Tropic (2022) Sci-Fi as a deeply personal take on Male Pride (Review)

Rob Simpson

There can be no avoiding weeks like this – weeks where other movies run in fear of the magnitude of the big release of the week, Denis Villeneuve’s Dune Part Two. However, there is also something sly about weeks like this, as you can find counter-programming, antidotes to the magnetism of blockbuster cinema. Here, that is the job of 2022’s Tropic, directed by Edouard Salier. This humble sci-fi drama is making its UK home debut after a successful festival run at Fantastic Fest, Sitges and Glasgow via Blue Finch Films.

In 2041, in France, Twin brothers Lázaro (Pablo Cobo) and Tristán (Louis Peres) are part of a training programme to send young astronauts into space as part of the European effort to colonise the great beyond. The twins are very close – the same goes for their young mother, Mayra (Marta Nieto). However, all of that is upended when the brothers head out one night to train breathing underwater. They are both in a pond and while Tristan is holding his breath, something extraterrestrial lands in the water – contaminating it with a noxious green residue. Lazaro escapes, but unfortunately, Tristan doesn’t – an accident which causes his skin to grow Body Horror-style and his faculties to diminish. As a result of this accident, gone are the two brothers aiming to traverse the stars together – now, one brother is proud, guilty and competitive, and the other is taken out of space school and placed into an adjacent disabled facility. Salier’s Tropic is not interested in grand sci-fi narratives but in the character study of lives irreparably damaged.

The Sci-Fi may be surface only, but the genre aspirations of Salier & Mauricio Carrasco’s script are no less vital because of that. Like Daniel Kaluuya & Kibwe Tavares’s The Kitchen (from earlier in 2024), this sci-fi is not fantastical but of a world comparable to ours. Just cleaner. One vital factor of its sci-fi backbone gets little more than a passing mention. Space is mankind’s last chance, and there are suggestions that Europe is in fierce (hostile even) competition with other major territories. While keeping those world-building notes at a distance makes the world feel more lived in for this Latino family in France, it also leaves much open to interpretation. And as often with such ambiguities, mileage varies. Are Salier and Carrasco opening a geo-political or ecological dialogue? Maybe?

… this deeply personal tale of conflicting brothers, illness and the cost of chasing success cuts through the blockbuster bravura and helps sci-fi represent something relatable and heartfelt

The more defined identity of Tropic is of a deliberate, humble character study that is eminently relatable to someone with years of experience as a carer for another family member (as I do). The sci-fi justification may see an entity invade Tristan’s flesh, making him host to something other than himself. His face hides behind a mask, his skin with a near mountainous texture, and something green looms ever closer whenever he experiences heightened emotions. But in a more tangible sense, this could be a horrific accident of any kind or the onset of MS or MND (or the like). Dreams and ambitions never change, but the bodies that inhabit them do. That throughline is what the script is concerning itself with, and where that pride, that sense of competition directs itself after a monumental loss (of self).

The conflict in Tropic is not between brothers or fellow students but between Lázaro, his love of his family, dreams and expectations.
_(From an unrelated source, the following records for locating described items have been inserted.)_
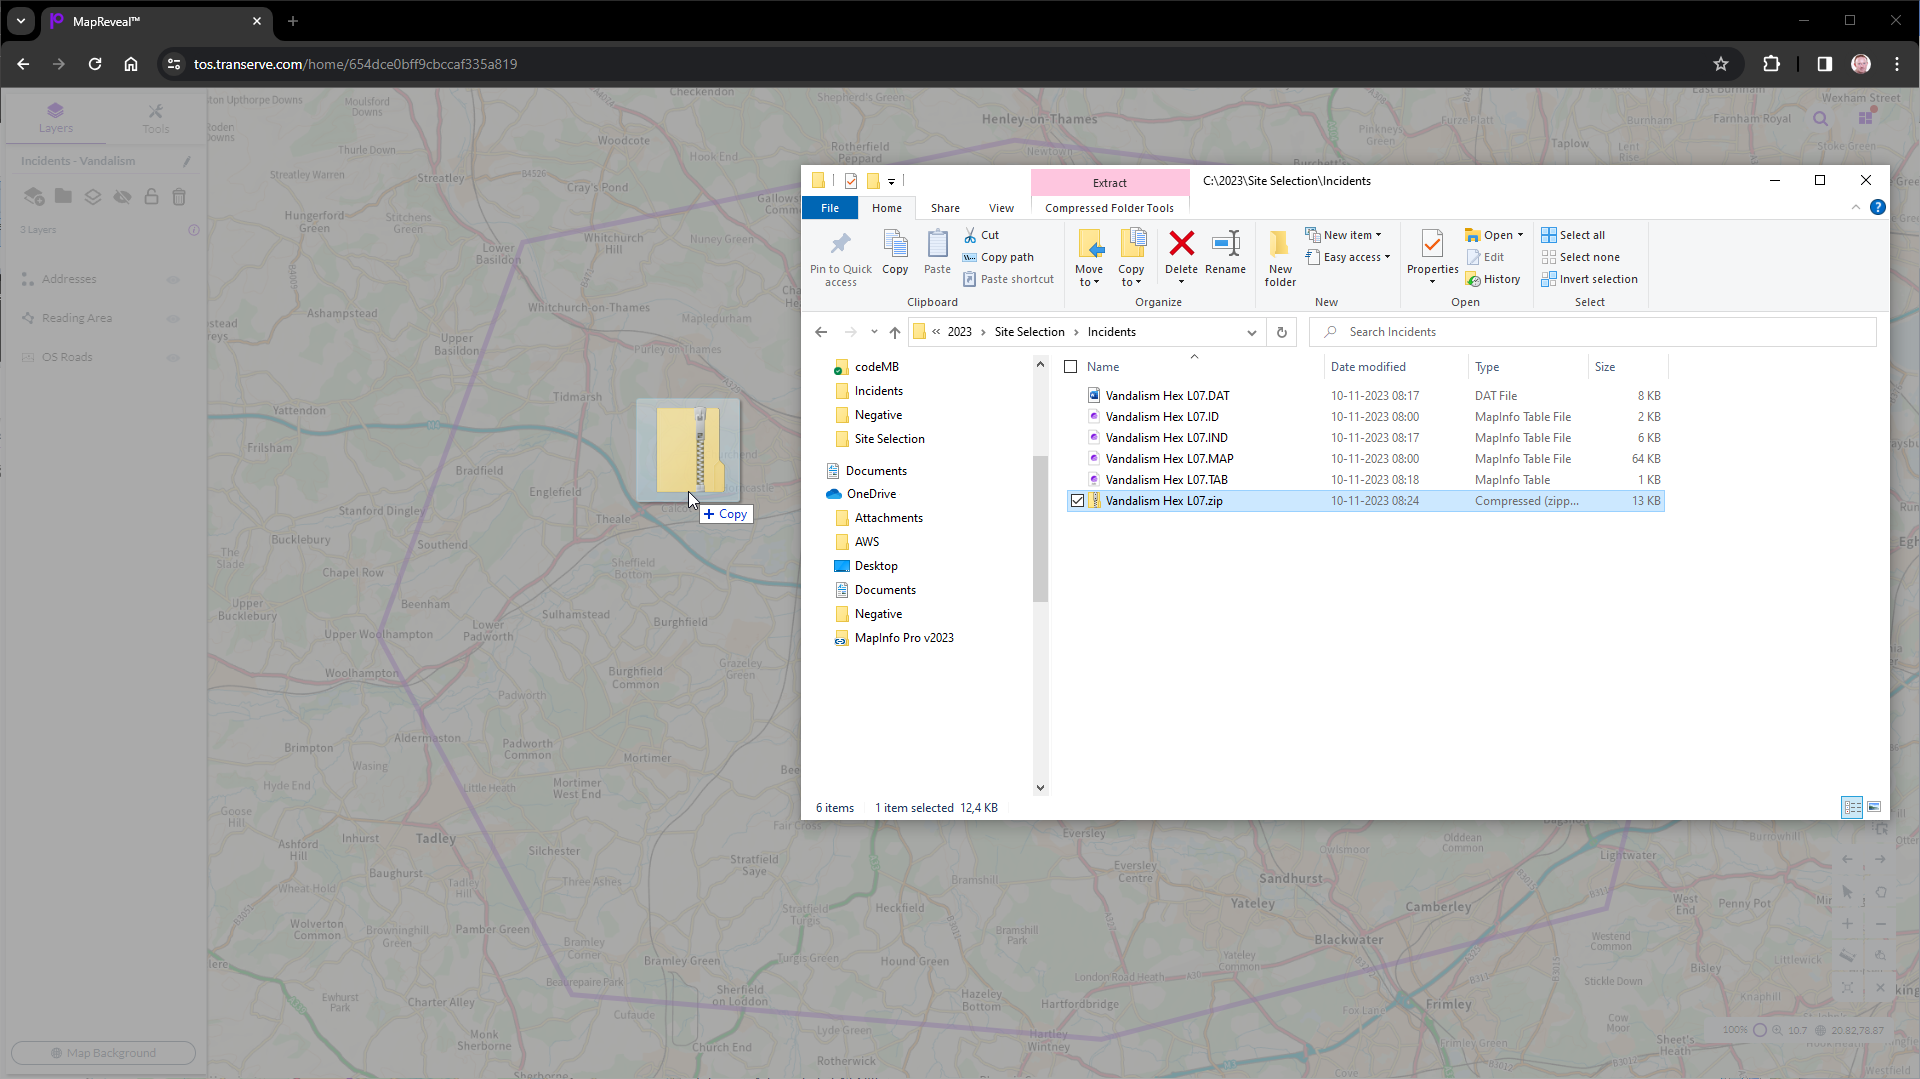The image size is (1920, 1079).
Task: Open the Compressed Folder Tools tab
Action: tap(1110, 207)
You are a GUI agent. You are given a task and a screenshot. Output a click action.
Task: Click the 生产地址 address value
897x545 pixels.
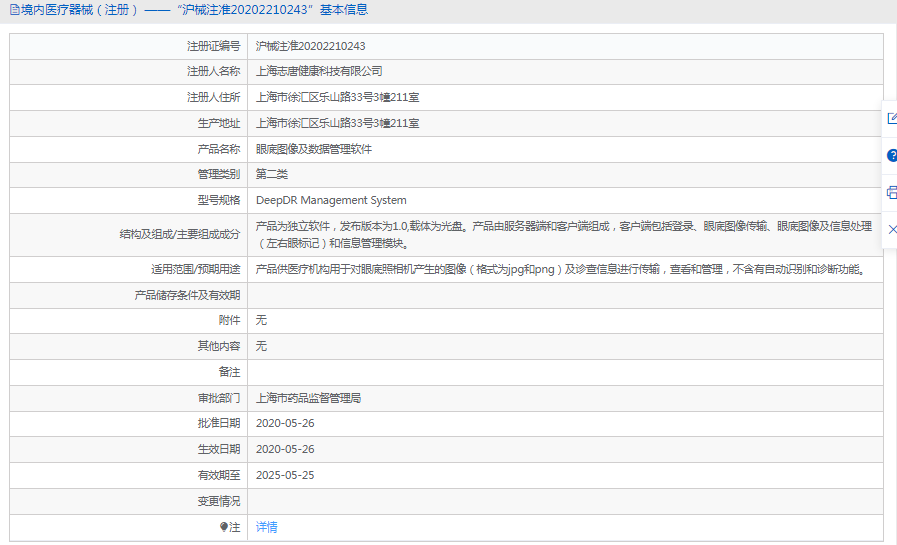click(x=337, y=123)
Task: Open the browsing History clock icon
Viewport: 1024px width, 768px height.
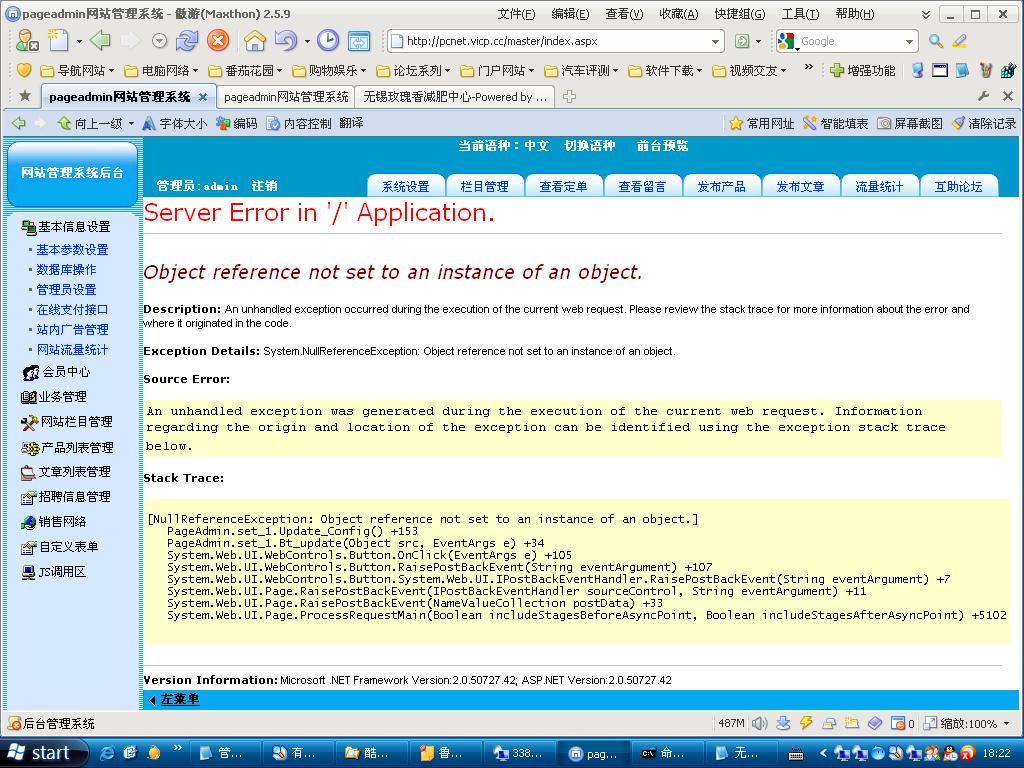Action: (x=328, y=41)
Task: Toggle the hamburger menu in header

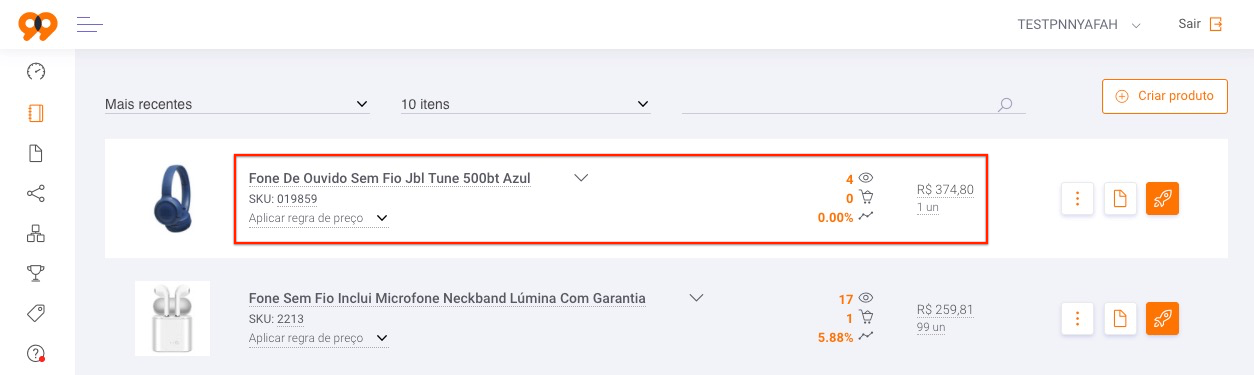Action: pyautogui.click(x=90, y=24)
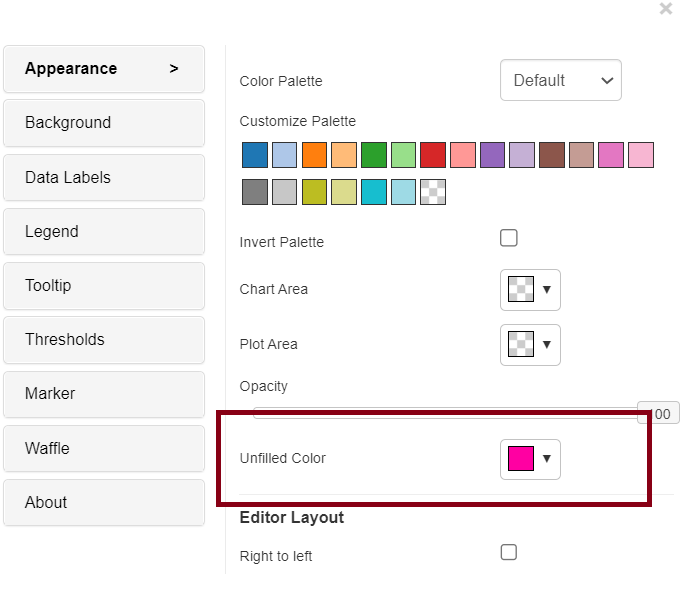682x613 pixels.
Task: Expand the Chart Area color picker
Action: pos(530,289)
Embodying that stress is Pablo Coro, who offers up an incredibly restrained and mature performance just as impressive as the more physical performance that Louis Peres brings to the table. In the case of non-disabled actors playing disabled characters, it’s a larger issue for the film industry to address. It’s unfair to blame individual movies, especially smaller indie sci-fi projects. Returning to that physical performance from Peres and the barely concealed rage and confusion from Coro, they also manifest in Mathieu Plainfossé’s cinematography. 90% + of this movie is handheld to represent the two brothers’ mental well-being. The only time the camera remains still is in intertitles that come to take on a different meaning once you parse together fragments towards the end and a question that one brother asks of the other after an altercation in a skate park (an altercation that pays off the growing infection and the looming green presence that hides within).

For me, modern blockbuster culture is a little too full of smug bluster to appeal – but I look forward to the release of each one as they provide a home for fascinating titles like Tropic that would get lost in the mix otherwise. While far from perfect, look no further than neglecting the hyper-competitive streak between students that vanishes for much of the movie only to re-emerge at the end apropos of very little. It’s has that slow anti-pacing that defines much of modern european cinema, and handheld cinematography will forever be an acquired taste. Yet this deeply personal tale of conflicting brothers, illness and the cost of chasing success cuts through the blockbuster bravura and helps sci-fi represent something relatable and heartfelt with the sort of emotion rarely felt since Mark Romanek’s frustratingly under-the-radar Never Let Me Go (2010).